(Recorded data)
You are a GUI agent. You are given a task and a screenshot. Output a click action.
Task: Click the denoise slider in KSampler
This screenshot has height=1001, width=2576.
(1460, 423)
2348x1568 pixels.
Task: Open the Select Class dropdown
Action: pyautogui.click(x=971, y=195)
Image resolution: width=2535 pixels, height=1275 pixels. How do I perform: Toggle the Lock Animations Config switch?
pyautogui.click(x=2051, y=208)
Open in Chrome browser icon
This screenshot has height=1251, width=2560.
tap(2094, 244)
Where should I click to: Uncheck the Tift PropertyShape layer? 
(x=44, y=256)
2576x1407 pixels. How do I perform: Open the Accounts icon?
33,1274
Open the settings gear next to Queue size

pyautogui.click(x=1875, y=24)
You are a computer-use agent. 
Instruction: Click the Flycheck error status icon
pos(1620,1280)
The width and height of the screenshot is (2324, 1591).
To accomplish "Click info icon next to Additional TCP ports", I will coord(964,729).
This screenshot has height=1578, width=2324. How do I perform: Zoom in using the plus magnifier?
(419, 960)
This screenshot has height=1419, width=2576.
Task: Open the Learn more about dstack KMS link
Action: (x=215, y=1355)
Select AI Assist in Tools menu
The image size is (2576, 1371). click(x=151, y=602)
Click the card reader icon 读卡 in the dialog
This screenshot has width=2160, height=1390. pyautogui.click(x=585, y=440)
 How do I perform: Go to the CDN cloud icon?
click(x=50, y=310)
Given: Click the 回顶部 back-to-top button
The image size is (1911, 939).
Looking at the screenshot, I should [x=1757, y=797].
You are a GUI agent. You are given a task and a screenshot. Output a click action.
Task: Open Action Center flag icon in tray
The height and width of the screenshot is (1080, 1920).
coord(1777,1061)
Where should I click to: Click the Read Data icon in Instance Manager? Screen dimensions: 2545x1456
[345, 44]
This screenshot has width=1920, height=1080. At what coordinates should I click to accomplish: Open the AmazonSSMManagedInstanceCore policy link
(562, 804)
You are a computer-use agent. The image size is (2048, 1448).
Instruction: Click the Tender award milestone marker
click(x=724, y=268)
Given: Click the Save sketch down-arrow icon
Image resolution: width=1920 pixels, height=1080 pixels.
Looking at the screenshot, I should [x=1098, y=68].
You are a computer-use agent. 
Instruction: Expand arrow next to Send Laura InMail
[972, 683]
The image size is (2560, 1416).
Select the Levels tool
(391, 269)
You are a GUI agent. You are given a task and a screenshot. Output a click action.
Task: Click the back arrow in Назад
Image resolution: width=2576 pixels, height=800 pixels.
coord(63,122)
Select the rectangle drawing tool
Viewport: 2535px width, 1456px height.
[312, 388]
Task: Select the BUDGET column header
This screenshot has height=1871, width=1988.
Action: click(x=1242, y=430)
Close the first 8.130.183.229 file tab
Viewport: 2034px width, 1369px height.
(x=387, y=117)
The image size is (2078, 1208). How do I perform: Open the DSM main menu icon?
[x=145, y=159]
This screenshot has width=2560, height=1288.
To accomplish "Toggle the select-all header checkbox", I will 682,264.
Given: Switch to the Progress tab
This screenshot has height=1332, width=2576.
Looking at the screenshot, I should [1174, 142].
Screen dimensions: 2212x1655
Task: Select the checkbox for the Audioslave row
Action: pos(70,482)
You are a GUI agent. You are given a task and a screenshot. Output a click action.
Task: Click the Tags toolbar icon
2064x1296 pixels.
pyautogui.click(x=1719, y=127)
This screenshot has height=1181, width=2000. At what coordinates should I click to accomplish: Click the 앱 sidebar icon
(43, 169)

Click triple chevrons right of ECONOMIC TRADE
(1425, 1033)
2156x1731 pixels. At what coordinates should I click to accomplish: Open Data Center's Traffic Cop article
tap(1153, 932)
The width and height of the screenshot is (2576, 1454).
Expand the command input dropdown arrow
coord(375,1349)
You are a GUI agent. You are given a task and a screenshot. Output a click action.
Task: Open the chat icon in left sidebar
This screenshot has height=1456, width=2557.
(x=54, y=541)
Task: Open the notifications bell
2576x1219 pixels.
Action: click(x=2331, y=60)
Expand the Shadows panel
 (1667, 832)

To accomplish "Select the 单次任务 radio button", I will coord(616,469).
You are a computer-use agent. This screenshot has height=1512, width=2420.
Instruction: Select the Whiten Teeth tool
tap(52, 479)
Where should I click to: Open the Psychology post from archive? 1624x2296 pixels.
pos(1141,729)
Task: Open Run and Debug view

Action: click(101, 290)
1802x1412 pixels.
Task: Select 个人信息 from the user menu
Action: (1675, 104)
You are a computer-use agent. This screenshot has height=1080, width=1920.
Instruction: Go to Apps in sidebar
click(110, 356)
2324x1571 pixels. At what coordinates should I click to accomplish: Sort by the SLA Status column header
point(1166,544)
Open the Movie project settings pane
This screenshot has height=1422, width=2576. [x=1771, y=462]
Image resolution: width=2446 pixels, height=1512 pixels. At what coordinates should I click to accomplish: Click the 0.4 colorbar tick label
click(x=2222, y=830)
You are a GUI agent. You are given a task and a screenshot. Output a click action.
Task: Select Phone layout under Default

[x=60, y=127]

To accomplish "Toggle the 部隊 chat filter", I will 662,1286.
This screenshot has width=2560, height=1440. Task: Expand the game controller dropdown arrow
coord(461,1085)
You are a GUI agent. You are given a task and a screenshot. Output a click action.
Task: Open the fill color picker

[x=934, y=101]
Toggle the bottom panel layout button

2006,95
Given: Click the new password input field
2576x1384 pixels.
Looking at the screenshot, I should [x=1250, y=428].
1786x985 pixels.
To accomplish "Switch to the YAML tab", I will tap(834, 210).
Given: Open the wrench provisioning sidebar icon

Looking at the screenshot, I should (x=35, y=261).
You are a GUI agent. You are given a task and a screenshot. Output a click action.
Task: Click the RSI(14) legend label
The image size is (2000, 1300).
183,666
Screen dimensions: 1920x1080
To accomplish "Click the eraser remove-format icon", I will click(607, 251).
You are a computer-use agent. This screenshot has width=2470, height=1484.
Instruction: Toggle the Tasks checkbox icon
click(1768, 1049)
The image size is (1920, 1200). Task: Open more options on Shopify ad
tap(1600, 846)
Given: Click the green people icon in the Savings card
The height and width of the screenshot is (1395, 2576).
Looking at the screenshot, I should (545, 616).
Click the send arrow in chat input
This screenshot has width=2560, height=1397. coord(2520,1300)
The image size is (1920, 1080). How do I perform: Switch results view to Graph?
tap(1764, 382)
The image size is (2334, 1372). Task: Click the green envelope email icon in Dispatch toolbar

→ Work task: Print the data word for word.

→ Written response:
You are a GUI agent. You are given a task and a screenshot. Output a click action.
Task: Click the denoise slider in KSampler
This screenshot has height=1001, width=2576.
(1460, 423)
2348x1568 pixels.
Task: Open the Select Class dropdown
Action: pyautogui.click(x=971, y=195)
Image resolution: width=2535 pixels, height=1275 pixels. How do I perform: Toggle the Lock Animations Config switch?
pyautogui.click(x=2051, y=208)
Open in Chrome browser icon
This screenshot has height=1251, width=2560.
tap(2094, 244)
Where should I click to: Uncheck the Tift PropertyShape layer? 
(x=44, y=256)
2576x1407 pixels. How do I perform: Open the Accounts icon?
33,1274
Open the settings gear next to Queue size

pyautogui.click(x=1875, y=24)
You are a computer-use agent. 
Instruction: Click the Flycheck error status icon
pos(1620,1280)
The width and height of the screenshot is (2324, 1591).
To accomplish "Click info icon next to Additional TCP ports", I will coord(964,729).
This screenshot has height=1578, width=2324. How do I perform: Zoom in using the plus magnifier?
(419, 960)
This screenshot has height=1419, width=2576.
Task: Open the Learn more about dstack KMS link
Action: (x=215, y=1355)
Select AI Assist in Tools menu
The image size is (2576, 1371). click(x=151, y=602)
Click the card reader icon 读卡 in the dialog
This screenshot has width=2160, height=1390. pyautogui.click(x=585, y=440)
 How do I perform: Go to the CDN cloud icon?
click(x=50, y=310)
Given: Click the 回顶部 back-to-top button
The image size is (1911, 939).
Looking at the screenshot, I should [x=1757, y=797].
You are a GUI agent. You are given a task and a screenshot. Output a click action.
Task: Open Action Center flag icon in tray
The height and width of the screenshot is (1080, 1920).
coord(1777,1061)
Where should I click to: Click the Read Data icon in Instance Manager? Screen dimensions: 2545x1456
[345, 44]
This screenshot has width=1920, height=1080. At what coordinates should I click to accomplish: Open the AmazonSSMManagedInstanceCore policy link
(562, 804)
You are a computer-use agent. The image size is (2048, 1448).
Instruction: Click the Tender award milestone marker
click(x=724, y=268)
Given: Click the Save sketch down-arrow icon
Image resolution: width=1920 pixels, height=1080 pixels.
Looking at the screenshot, I should [x=1098, y=68].
You are a computer-use agent. 
Instruction: Expand arrow next to Send Laura InMail
[972, 683]
The image size is (2560, 1416).
Select the Levels tool
(391, 269)
You are a GUI agent. You are given a task and a screenshot. Output a click action.
Task: Click the back arrow in Назад
Image resolution: width=2576 pixels, height=800 pixels.
coord(63,122)
Select the rectangle drawing tool
Viewport: 2535px width, 1456px height.
[312, 388]
Task: Select the BUDGET column header
This screenshot has height=1871, width=1988.
Action: click(x=1242, y=430)
Close the first 8.130.183.229 file tab
Viewport: 2034px width, 1369px height.
(x=387, y=117)
The image size is (2078, 1208). How do I perform: Open the DSM main menu icon?
[x=145, y=159]
This screenshot has width=2560, height=1288.
To accomplish "Toggle the select-all header checkbox", I will 682,264.
Given: Switch to the Progress tab
This screenshot has height=1332, width=2576.
Looking at the screenshot, I should [1174, 142].
Screen dimensions: 2212x1655
Task: Select the checkbox for the Audioslave row
Action: pos(70,482)
You are a GUI agent. You are given a task and a screenshot. Output a click action.
Task: Click the Tags toolbar icon
2064x1296 pixels.
pyautogui.click(x=1719, y=127)
This screenshot has height=1181, width=2000. At what coordinates should I click to accomplish: Click the 앱 sidebar icon
(43, 169)

Click triple chevrons right of ECONOMIC TRADE
(1425, 1033)
2156x1731 pixels. At what coordinates should I click to accomplish: Open Data Center's Traffic Cop article
tap(1153, 932)
The width and height of the screenshot is (2576, 1454).
Expand the command input dropdown arrow
coord(375,1349)
You are a GUI agent. You are given a task and a screenshot. Output a click action.
Task: Open the chat icon in left sidebar
This screenshot has height=1456, width=2557.
(x=54, y=541)
Task: Open the notifications bell
2576x1219 pixels.
Action: click(x=2331, y=60)
Expand the Shadows panel
 (1667, 832)

To accomplish "Select the 单次任务 radio button", I will coord(616,469).
You are a computer-use agent. This screenshot has height=1512, width=2420.
Instruction: Select the Whiten Teeth tool
tap(52, 479)
Where should I click to: Open the Psychology post from archive? 1624x2296 pixels.
pos(1141,729)
Task: Open Run and Debug view

Action: click(101, 290)
1802x1412 pixels.
Task: Select 个人信息 from the user menu
Action: (1675, 104)
You are a computer-use agent. This screenshot has height=1080, width=1920.
Instruction: Go to Apps in sidebar
click(110, 356)
2324x1571 pixels. At what coordinates should I click to accomplish: Sort by the SLA Status column header
point(1166,544)
Open the Movie project settings pane
This screenshot has height=1422, width=2576. [x=1771, y=462]
Image resolution: width=2446 pixels, height=1512 pixels. At what coordinates should I click to accomplish: Click the 0.4 colorbar tick label
click(x=2222, y=830)
You are a GUI agent. You are given a task and a screenshot. Output a click action.
Task: Select Phone layout under Default

[x=60, y=127]

To accomplish "Toggle the 部隊 chat filter", I will 662,1286.
This screenshot has width=2560, height=1440. Task: Expand the game controller dropdown arrow
coord(461,1085)
You are a GUI agent. You are given a task and a screenshot. Output a click action.
Task: Open the fill color picker

[x=934, y=101]
Toggle the bottom panel layout button

2006,95
Given: Click the new password input field
2576x1384 pixels.
Looking at the screenshot, I should [x=1250, y=428].
1786x985 pixels.
To accomplish "Switch to the YAML tab", I will tap(834, 210).
Given: Open the wrench provisioning sidebar icon

Looking at the screenshot, I should (x=35, y=261).
You are a GUI agent. You are given a task and a screenshot. Output a click action.
Task: Click the RSI(14) legend label
The image size is (2000, 1300).
183,666
Screen dimensions: 1920x1080
To accomplish "Click the eraser remove-format icon", I will click(607, 251).
You are a computer-use agent. This screenshot has width=2470, height=1484.
Instruction: Toggle the Tasks checkbox icon
click(1768, 1049)
The image size is (1920, 1200). Task: Open more options on Shopify ad
tap(1600, 846)
Given: Click the green people icon in the Savings card
The height and width of the screenshot is (1395, 2576).
Looking at the screenshot, I should (545, 616).
Click the send arrow in chat input
This screenshot has width=2560, height=1397. coord(2520,1300)
The image size is (1920, 1080). How do I perform: Switch results view to Graph?
tap(1764, 382)
The image size is (2334, 1372). Task: Click the green envelope email icon in Dispatch toolbar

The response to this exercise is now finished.